TASK DIRECTIONS:
Look through the data below and output, unchanged, every line from the one holding "Image resolution: width=784" through the one holding "Screen dimensions: 378x350", inclusive. Skip the pictures.

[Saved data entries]
((
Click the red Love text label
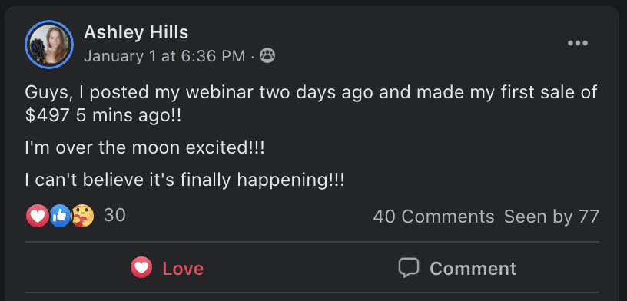 pyautogui.click(x=183, y=269)
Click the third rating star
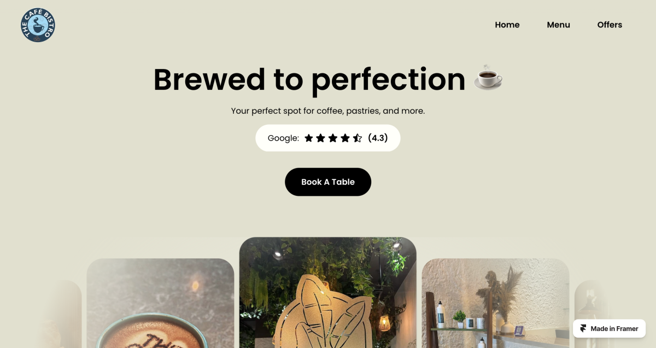This screenshot has height=348, width=656. coord(333,138)
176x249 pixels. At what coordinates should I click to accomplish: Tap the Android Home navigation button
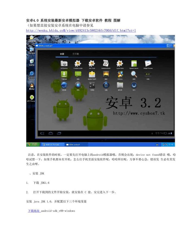click(50, 133)
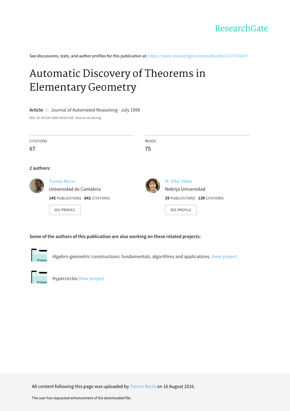Click the Algebro-geometric constructions project folder icon

[x=39, y=255]
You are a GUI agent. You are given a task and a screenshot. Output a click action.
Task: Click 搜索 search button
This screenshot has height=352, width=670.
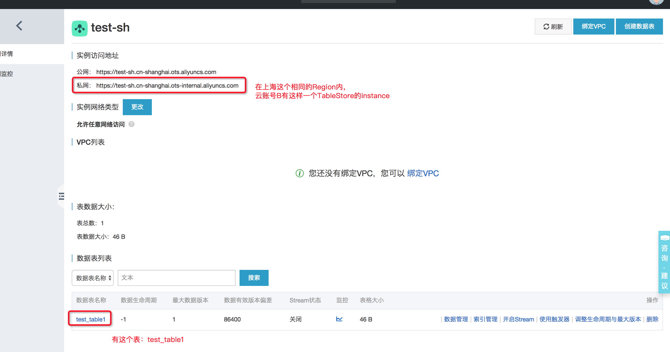click(254, 278)
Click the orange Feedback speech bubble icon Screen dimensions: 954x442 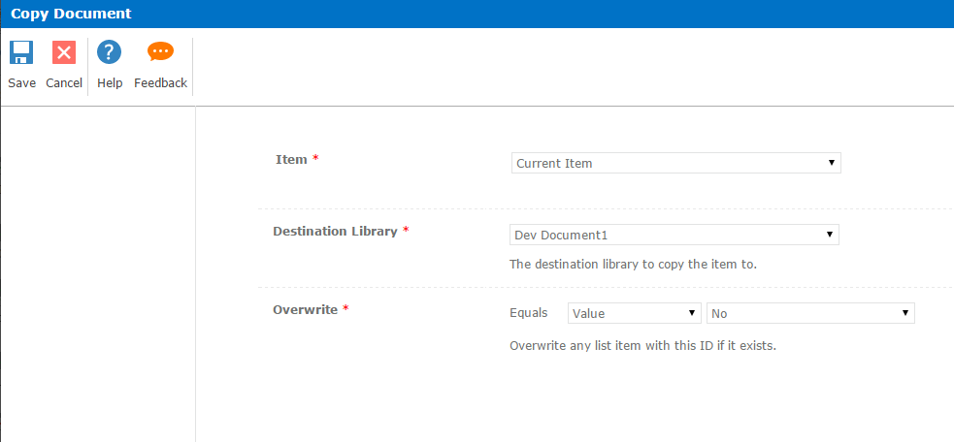[160, 52]
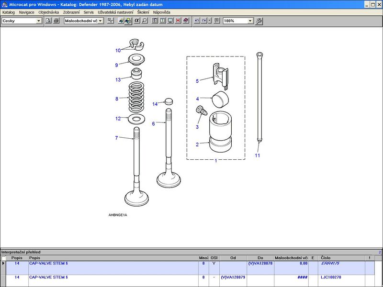The width and height of the screenshot is (383, 287).
Task: Open the book icon in toolbar
Action: click(186, 21)
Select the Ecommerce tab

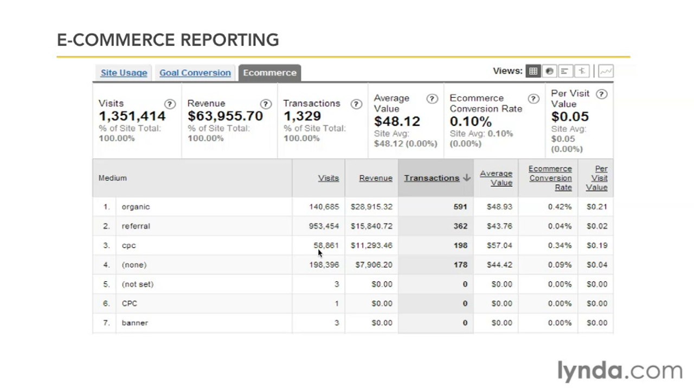click(269, 73)
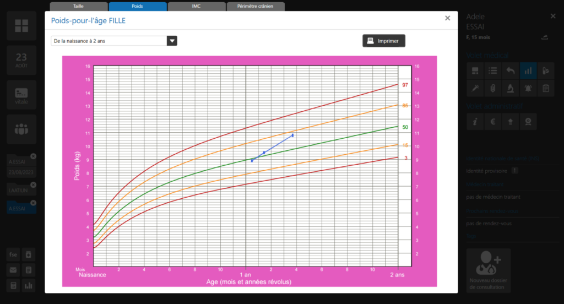The height and width of the screenshot is (304, 564).
Task: Select the Périmètre crânien tab
Action: (x=256, y=6)
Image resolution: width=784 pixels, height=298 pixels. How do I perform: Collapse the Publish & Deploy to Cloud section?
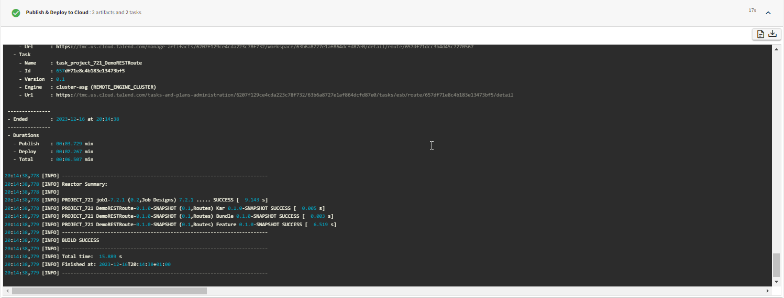768,13
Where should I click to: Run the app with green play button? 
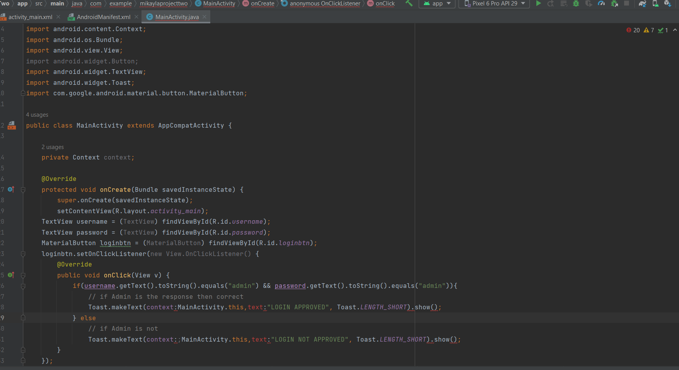coord(538,4)
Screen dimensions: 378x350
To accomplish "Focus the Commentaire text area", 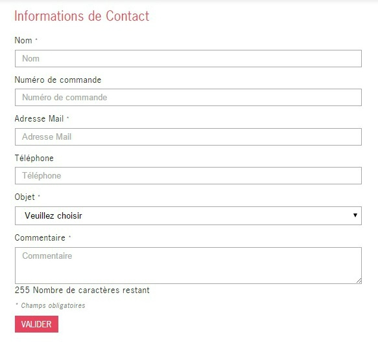I will (188, 265).
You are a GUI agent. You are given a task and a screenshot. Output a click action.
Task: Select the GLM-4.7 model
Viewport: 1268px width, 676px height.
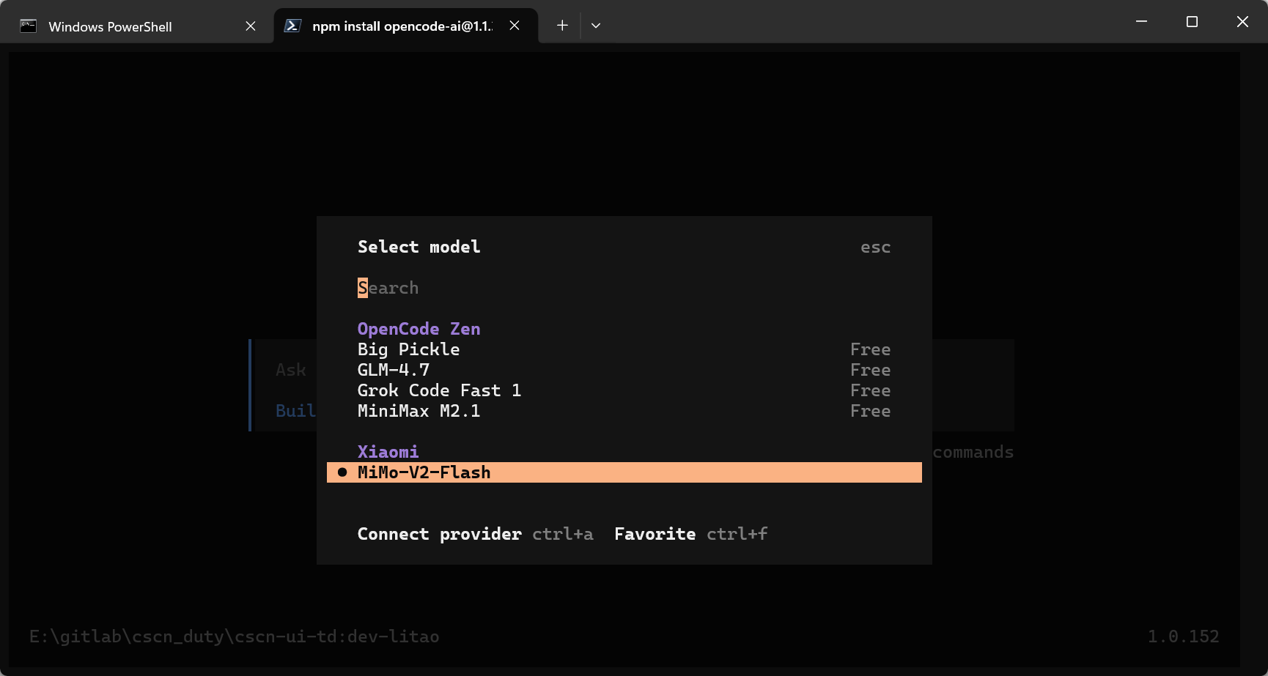tap(394, 370)
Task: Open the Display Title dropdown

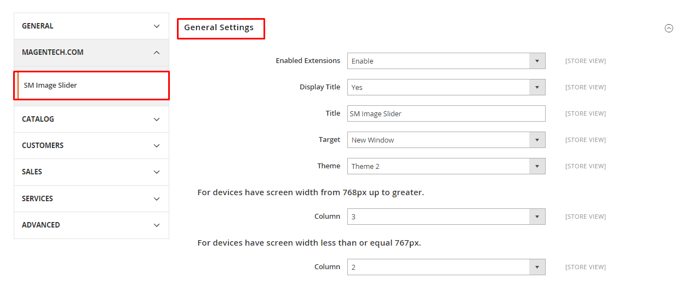Action: click(x=446, y=87)
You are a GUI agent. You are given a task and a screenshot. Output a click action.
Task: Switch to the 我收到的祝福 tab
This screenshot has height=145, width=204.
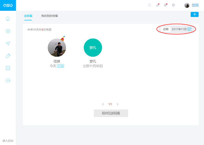coord(50,16)
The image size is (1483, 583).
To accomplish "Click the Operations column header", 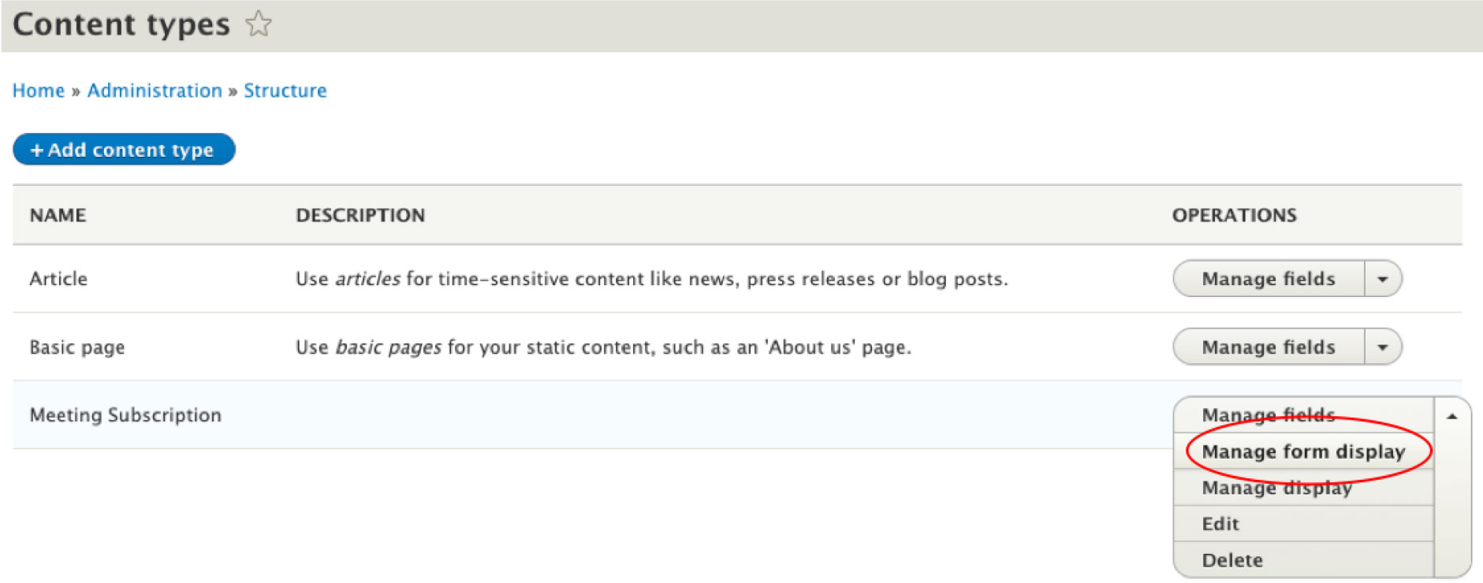I will (x=1234, y=215).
))
WORKED SOLUTION:
Image resolution: width=784 pixels, height=298 pixels. How do I perform: Collapse the Publish & Deploy to Cloud section?
768,13
Where should I click to: Run the app with green play button? 
coord(538,4)
Screen dimensions: 378x350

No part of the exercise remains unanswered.